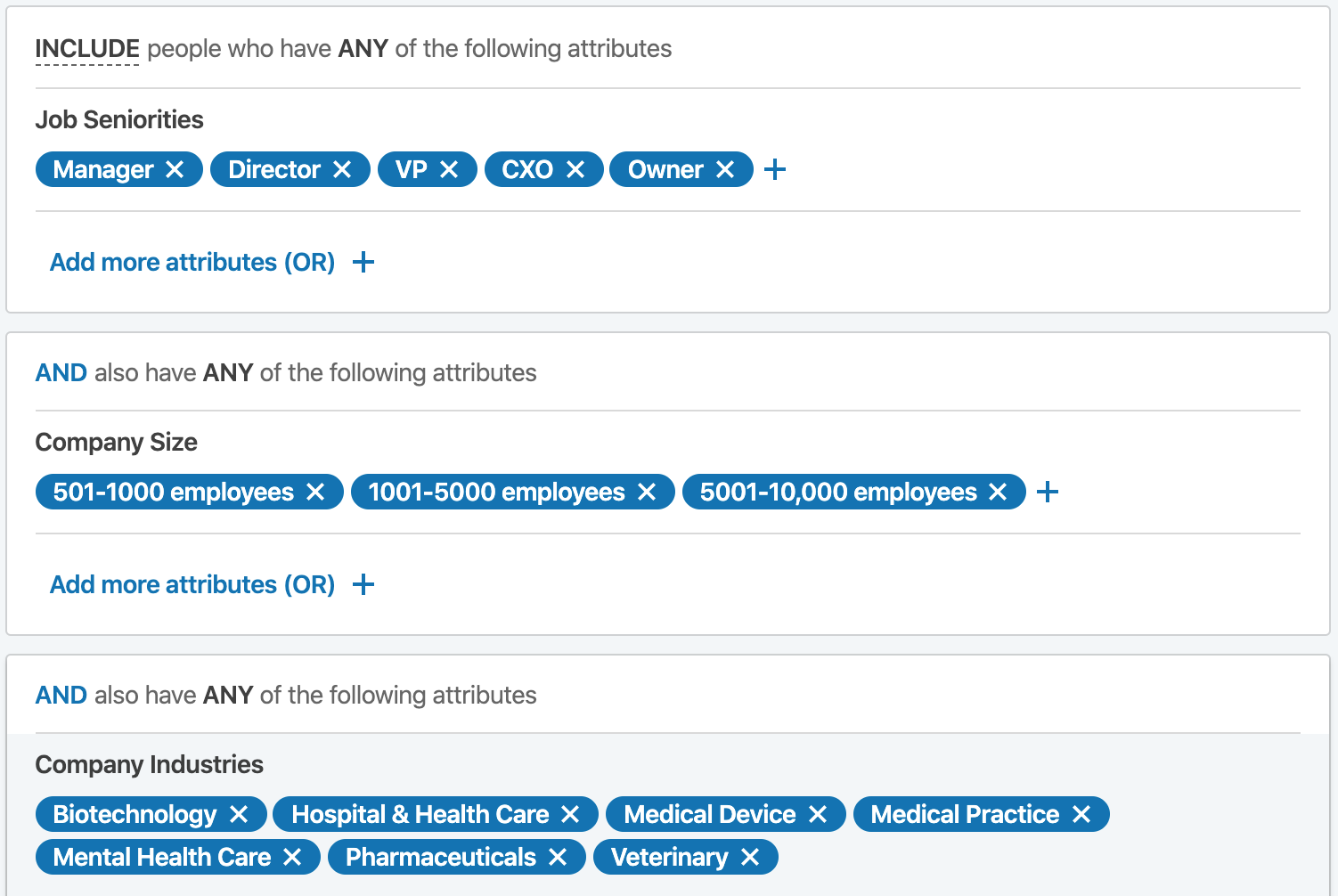This screenshot has width=1338, height=896.
Task: Remove the CXO seniority tag
Action: point(575,169)
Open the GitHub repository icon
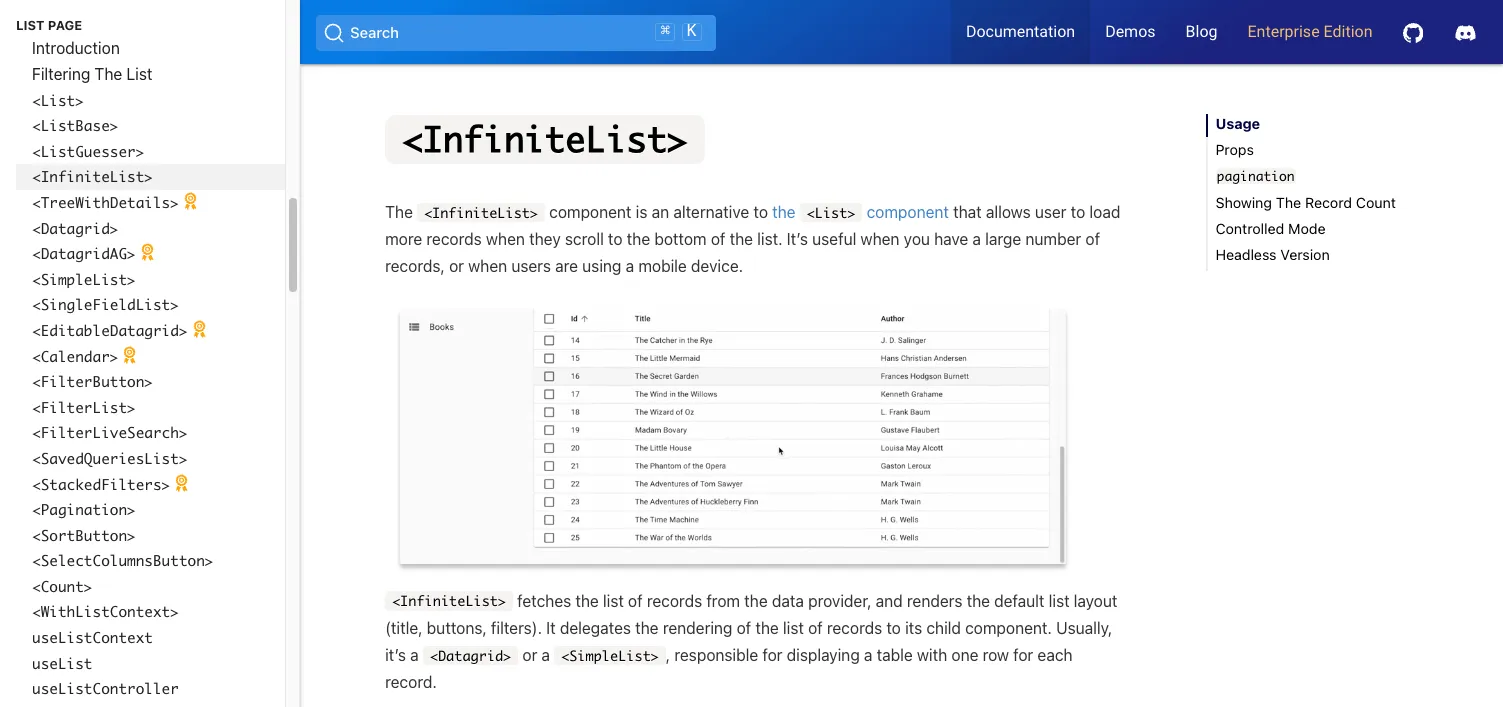Viewport: 1503px width, 707px height. click(1413, 32)
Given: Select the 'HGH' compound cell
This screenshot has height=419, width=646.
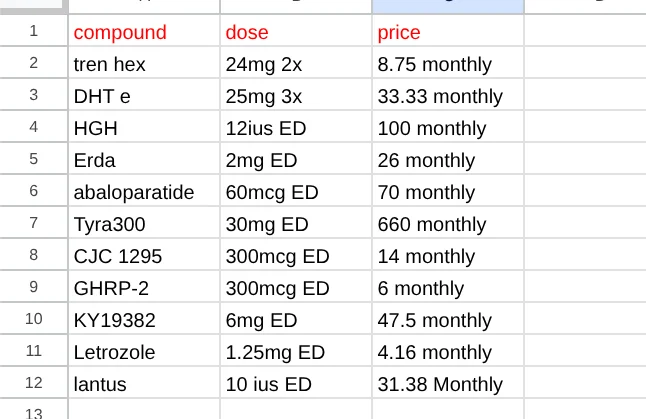Looking at the screenshot, I should click(x=144, y=126).
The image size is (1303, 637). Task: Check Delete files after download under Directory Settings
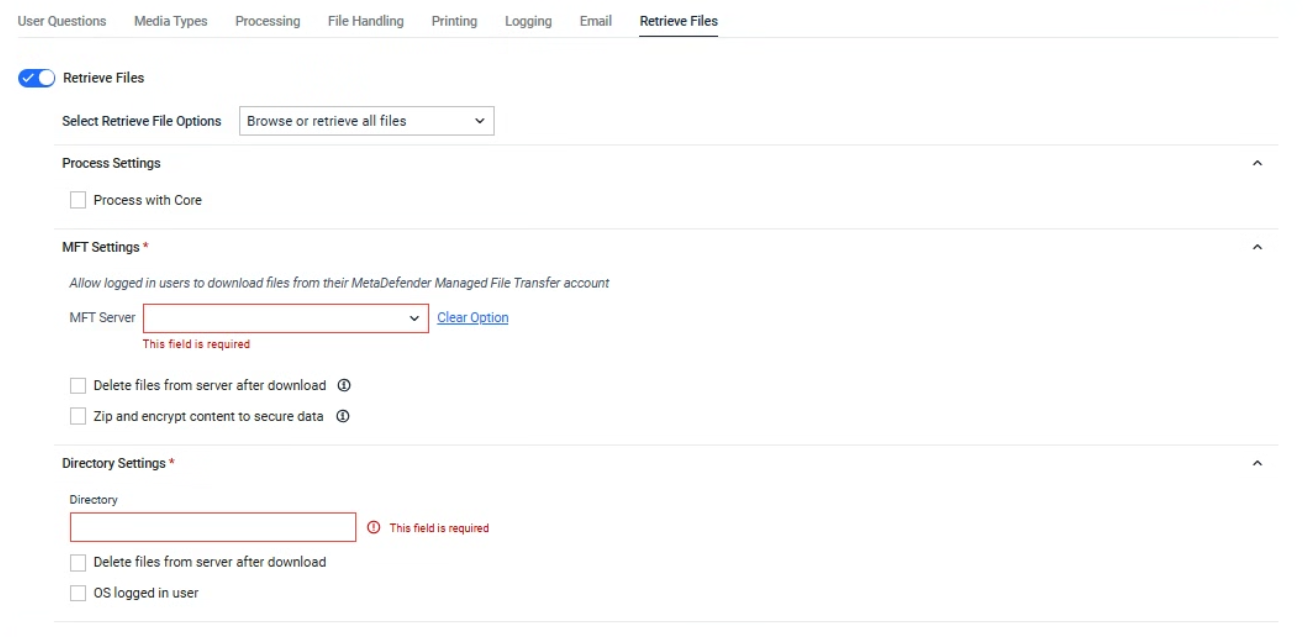coord(78,563)
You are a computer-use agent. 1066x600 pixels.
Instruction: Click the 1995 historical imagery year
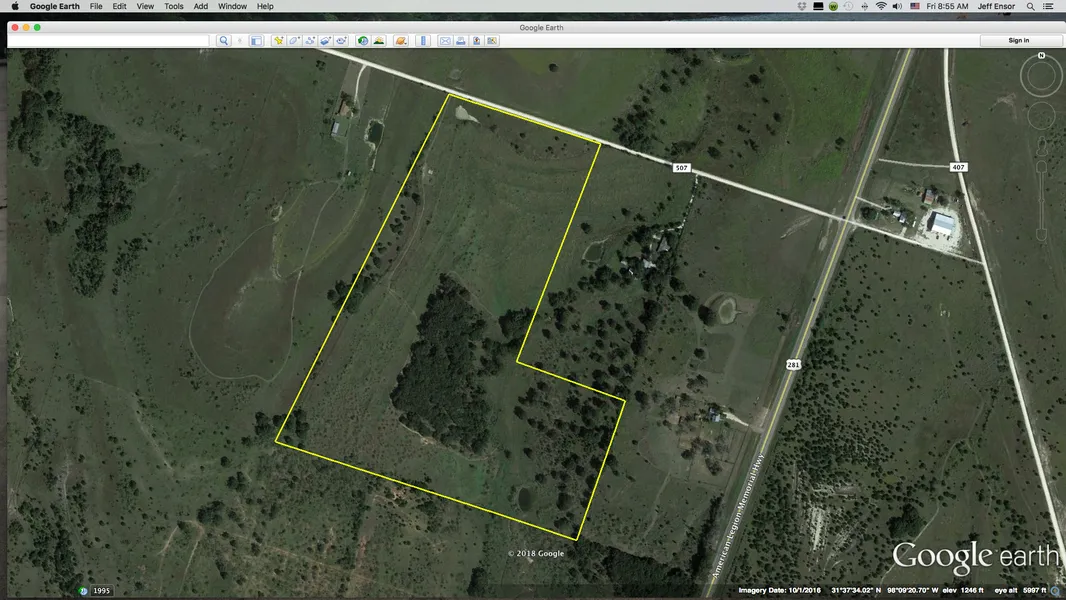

------------------------------

◆ Activity
The required output is an exact copy of the lines from the one with "Open the GitHub repository icon" through the final line of the data above, with pictures removed.

◆ Reply to the task
Open the GitHub repository icon
Viewport: 1503px width, 707px height. click(1413, 32)
Given: Select the 'HGH' compound cell
This screenshot has height=419, width=646.
Looking at the screenshot, I should click(x=144, y=126).
The image size is (1303, 637). Task: Check Delete files after download under Directory Settings
coord(78,563)
You are a computer-use agent. 1066x600 pixels.
Instruction: Click the 1995 historical imagery year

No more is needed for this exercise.